> **ACTIVITY**:
A stretch of the entries below is to be set down exactly, running from the line with "Instruction: Click the checkmark" through the line with "Click the external", both included, and no other line.

Pixel coordinate grounding data:
------------

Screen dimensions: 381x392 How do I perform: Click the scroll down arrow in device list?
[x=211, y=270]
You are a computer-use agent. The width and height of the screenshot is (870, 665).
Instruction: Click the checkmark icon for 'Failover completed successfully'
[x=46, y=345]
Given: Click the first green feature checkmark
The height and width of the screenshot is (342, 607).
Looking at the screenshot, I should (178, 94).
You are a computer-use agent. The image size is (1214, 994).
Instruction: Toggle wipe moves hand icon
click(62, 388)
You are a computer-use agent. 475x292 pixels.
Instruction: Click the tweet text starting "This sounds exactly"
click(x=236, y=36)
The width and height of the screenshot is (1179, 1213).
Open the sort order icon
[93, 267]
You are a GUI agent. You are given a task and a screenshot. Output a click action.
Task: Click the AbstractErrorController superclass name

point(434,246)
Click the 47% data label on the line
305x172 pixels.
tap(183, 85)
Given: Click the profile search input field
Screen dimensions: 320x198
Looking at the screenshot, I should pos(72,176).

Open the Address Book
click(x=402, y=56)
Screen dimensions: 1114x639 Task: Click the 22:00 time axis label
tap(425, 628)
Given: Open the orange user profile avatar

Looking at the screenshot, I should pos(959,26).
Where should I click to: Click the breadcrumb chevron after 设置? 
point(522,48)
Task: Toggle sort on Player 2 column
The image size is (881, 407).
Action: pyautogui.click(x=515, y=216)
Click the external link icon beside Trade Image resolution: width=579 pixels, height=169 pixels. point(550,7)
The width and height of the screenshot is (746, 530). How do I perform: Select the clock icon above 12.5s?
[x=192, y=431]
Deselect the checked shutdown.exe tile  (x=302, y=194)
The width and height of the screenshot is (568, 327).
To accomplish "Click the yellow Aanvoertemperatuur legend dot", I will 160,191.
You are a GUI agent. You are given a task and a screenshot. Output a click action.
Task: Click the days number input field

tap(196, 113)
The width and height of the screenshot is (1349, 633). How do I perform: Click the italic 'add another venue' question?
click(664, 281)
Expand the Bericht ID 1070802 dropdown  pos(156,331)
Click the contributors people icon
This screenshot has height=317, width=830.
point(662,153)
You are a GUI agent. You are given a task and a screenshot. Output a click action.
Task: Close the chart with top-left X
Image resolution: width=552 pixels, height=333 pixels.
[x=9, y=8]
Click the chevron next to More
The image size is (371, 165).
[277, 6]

------------

> **ANSWER SECTION**:
Instruction: Click the checkmark icon for 'Failover completed successfully'
[x=46, y=345]
Given: Click the first green feature checkmark
The height and width of the screenshot is (342, 607).
Looking at the screenshot, I should (178, 94).
You are a computer-use agent. The image size is (1214, 994).
Instruction: Toggle wipe moves hand icon
click(62, 388)
You are a computer-use agent. 475x292 pixels.
Instruction: Click the tweet text starting "This sounds exactly"
click(x=236, y=36)
The width and height of the screenshot is (1179, 1213).
Open the sort order icon
[93, 267]
You are a GUI agent. You are given a task and a screenshot. Output a click action.
Task: Click the AbstractErrorController superclass name

point(434,246)
Click the 47% data label on the line
305x172 pixels.
tap(183, 85)
Given: Click the profile search input field
Screen dimensions: 320x198
Looking at the screenshot, I should pos(72,176).

Open the Address Book
click(x=402, y=56)
Screen dimensions: 1114x639 Task: Click the 22:00 time axis label
tap(425, 628)
Given: Open the orange user profile avatar

Looking at the screenshot, I should pos(959,26).
Where should I click to: Click the breadcrumb chevron after 设置? 
point(522,48)
Task: Toggle sort on Player 2 column
The image size is (881, 407).
Action: pyautogui.click(x=515, y=216)
Click the external link icon beside Trade Image resolution: width=579 pixels, height=169 pixels. point(550,7)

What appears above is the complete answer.